[Input material — start]

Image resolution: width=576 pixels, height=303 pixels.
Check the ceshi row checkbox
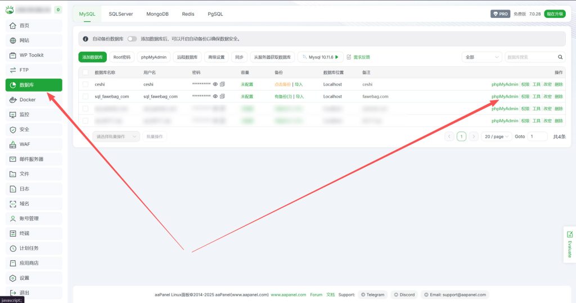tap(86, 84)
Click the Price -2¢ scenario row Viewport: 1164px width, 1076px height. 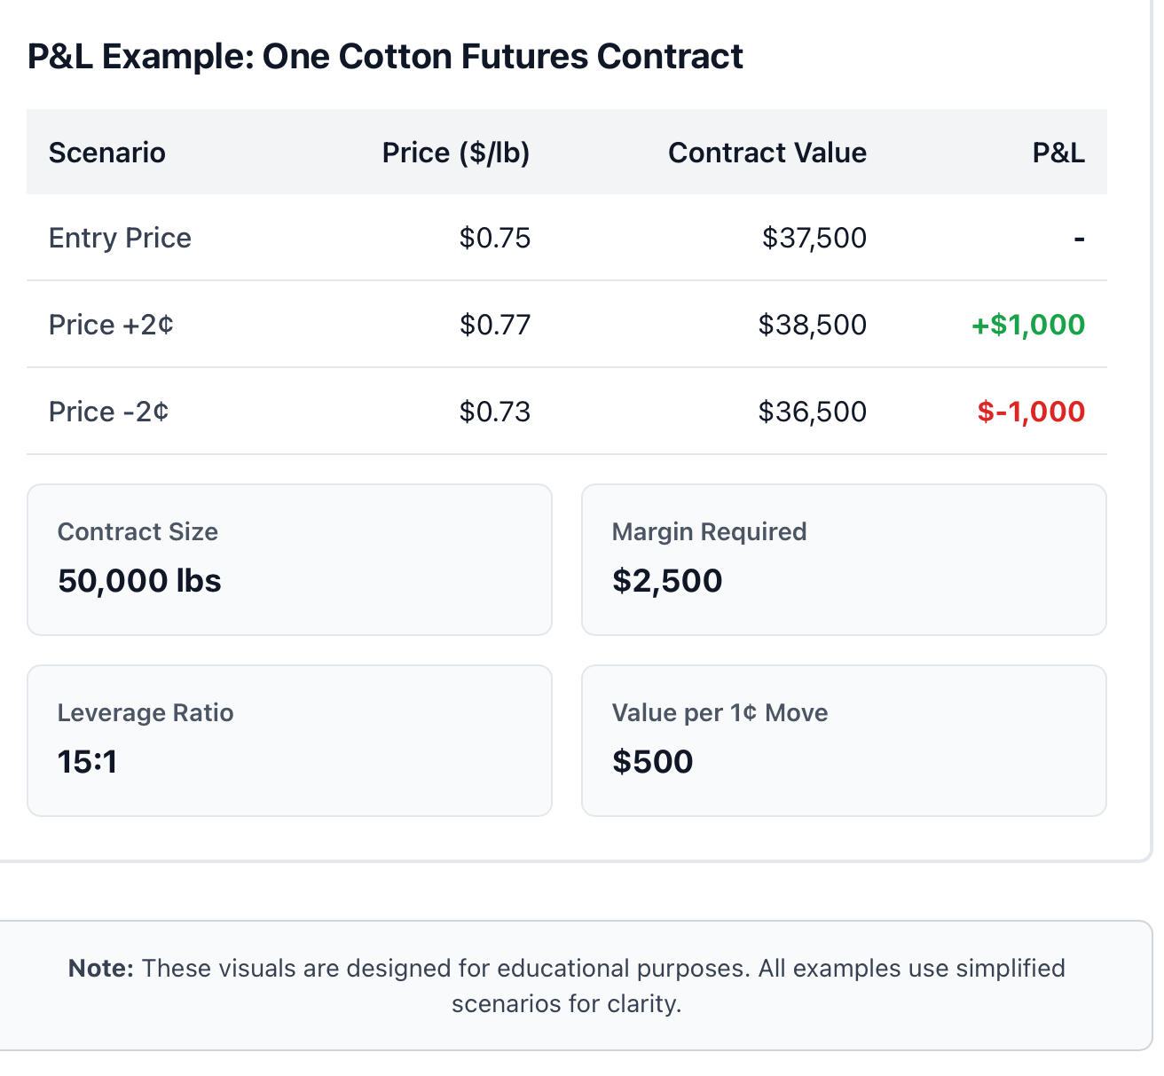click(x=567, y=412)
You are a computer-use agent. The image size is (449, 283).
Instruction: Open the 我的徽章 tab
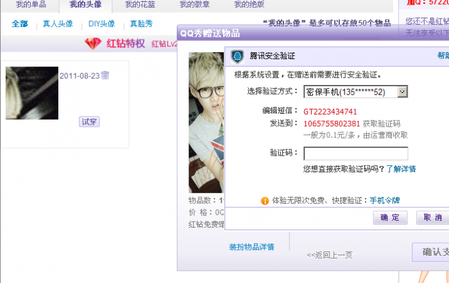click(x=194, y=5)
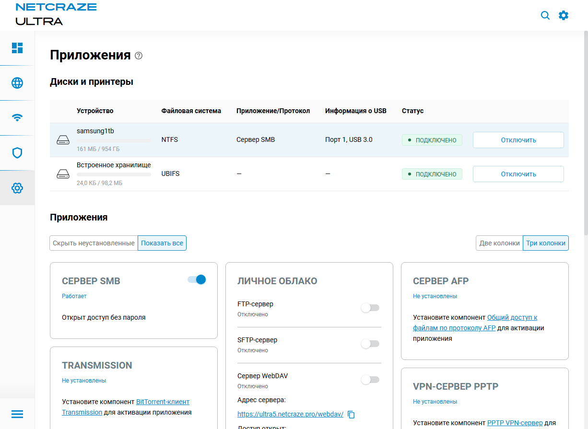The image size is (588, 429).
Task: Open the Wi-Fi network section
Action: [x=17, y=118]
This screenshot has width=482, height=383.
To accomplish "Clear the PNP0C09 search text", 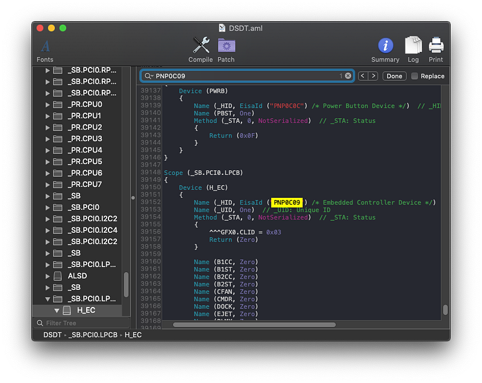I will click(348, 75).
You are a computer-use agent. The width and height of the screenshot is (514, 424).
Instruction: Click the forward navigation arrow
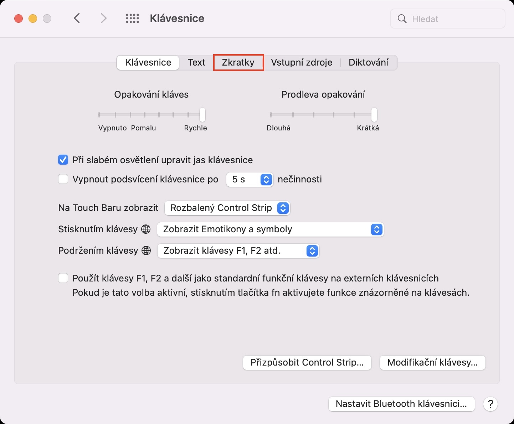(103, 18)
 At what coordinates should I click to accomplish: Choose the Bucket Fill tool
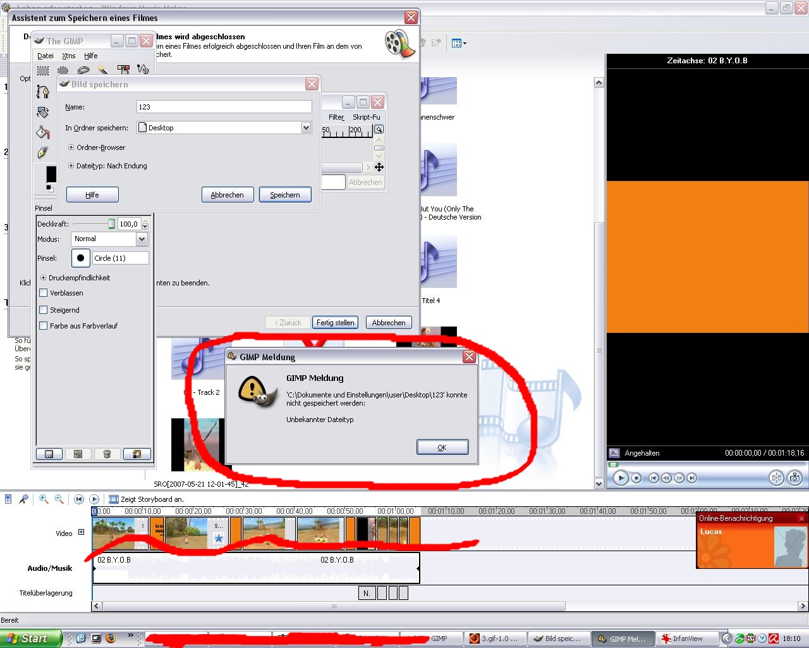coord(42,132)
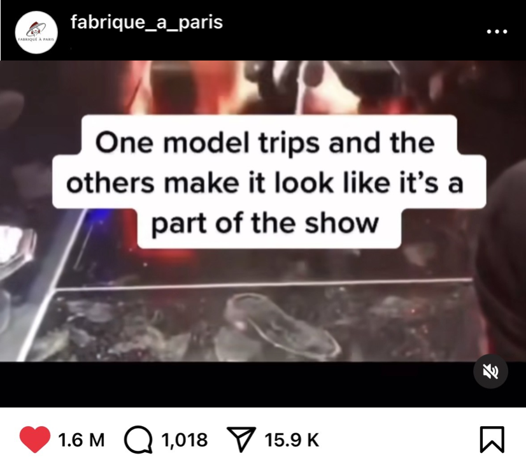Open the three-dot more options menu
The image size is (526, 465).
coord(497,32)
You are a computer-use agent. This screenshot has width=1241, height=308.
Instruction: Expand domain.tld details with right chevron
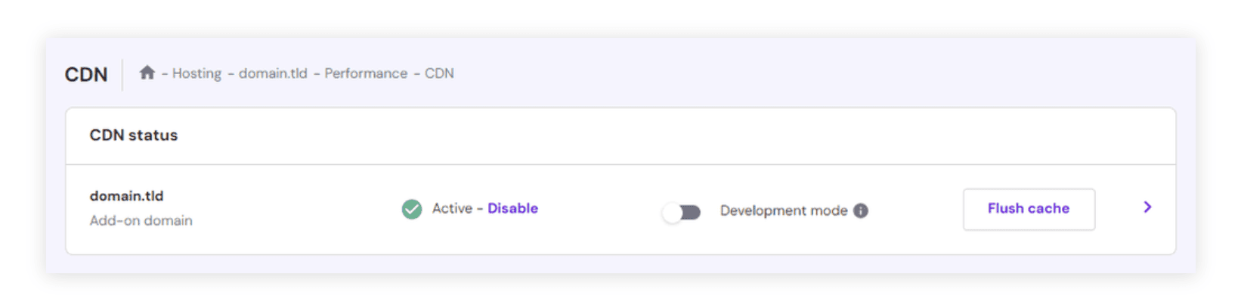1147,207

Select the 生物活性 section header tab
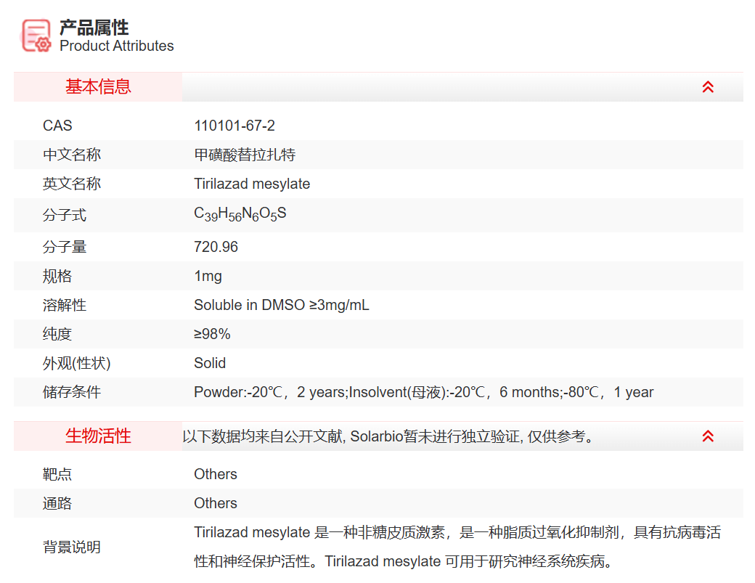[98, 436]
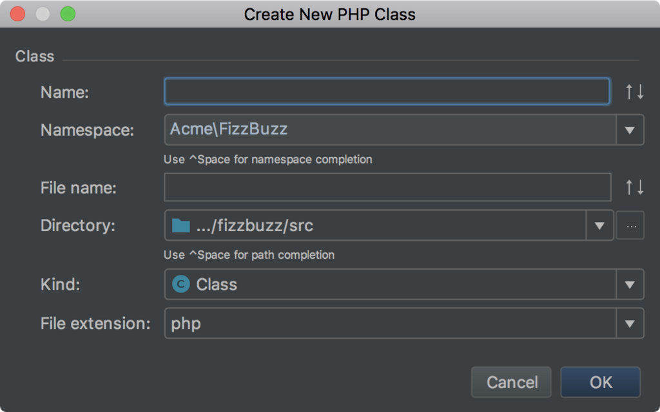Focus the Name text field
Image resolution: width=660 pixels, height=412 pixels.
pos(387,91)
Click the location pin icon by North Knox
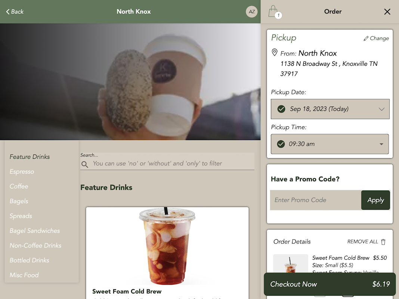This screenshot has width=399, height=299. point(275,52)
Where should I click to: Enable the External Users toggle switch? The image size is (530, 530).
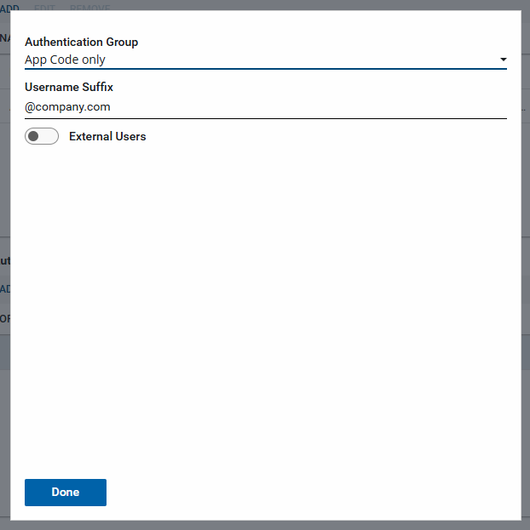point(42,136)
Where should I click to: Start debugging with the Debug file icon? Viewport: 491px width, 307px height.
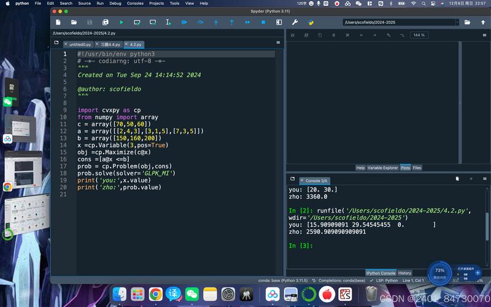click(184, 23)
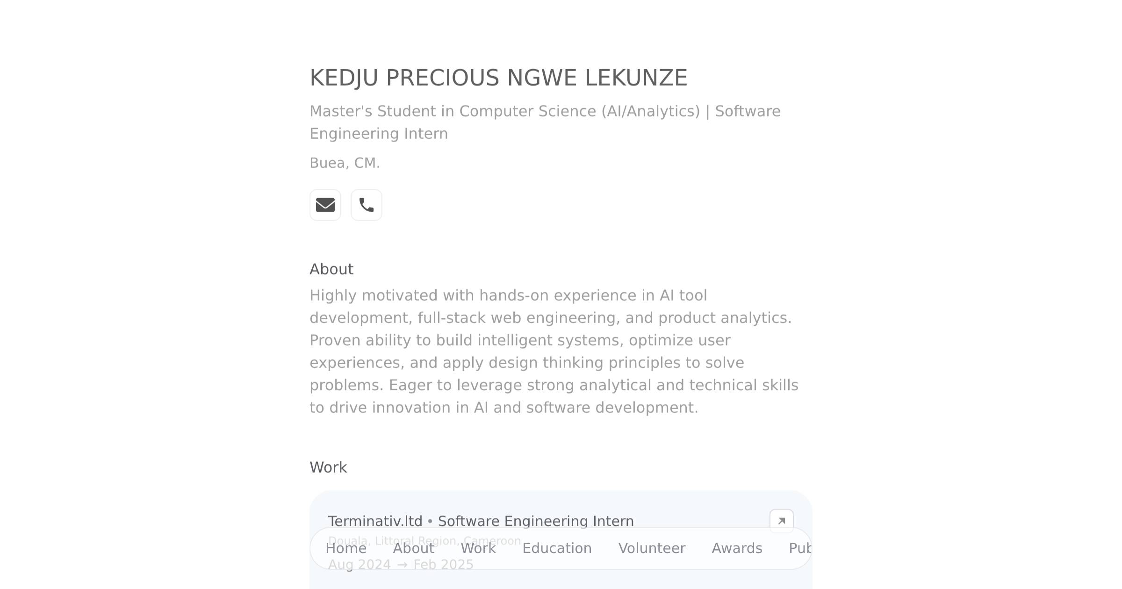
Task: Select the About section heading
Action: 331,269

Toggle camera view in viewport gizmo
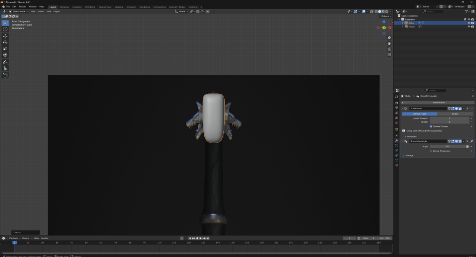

[Input material — finish]

→ How to complete this task: Each line from the line containing "Instruction: Click the" through the last line above must be written out exactly, and every picture must be omitted.

→ Response to this exercise:
Instruction: Click the forward navigation arrow
(103, 18)
 At what coordinates should I click to accomplish: Choose the Bucket Fill tool
coord(42,132)
Open the three-dot more options menu
The image size is (526, 465).
coord(497,32)
You are a computer-use agent. This screenshot has width=1241, height=308.
Instruction: Expand domain.tld details with right chevron
1147,207

Select the 生物活性 section header tab
[98, 436]
Focus the Name text field
Image resolution: width=660 pixels, height=412 pixels.
pos(387,91)
Click the location pin icon by North Knox
This screenshot has width=399, height=299. point(275,52)
Where should I click to: Enable the External Users toggle switch? The image size is (530, 530).
point(42,136)
Where should I click to: Start debugging with the Debug file icon? Viewport: 491px width, 307px height.
click(184, 23)
Task: Select the About section heading
Action: 331,269

Toggle camera view in viewport gizmo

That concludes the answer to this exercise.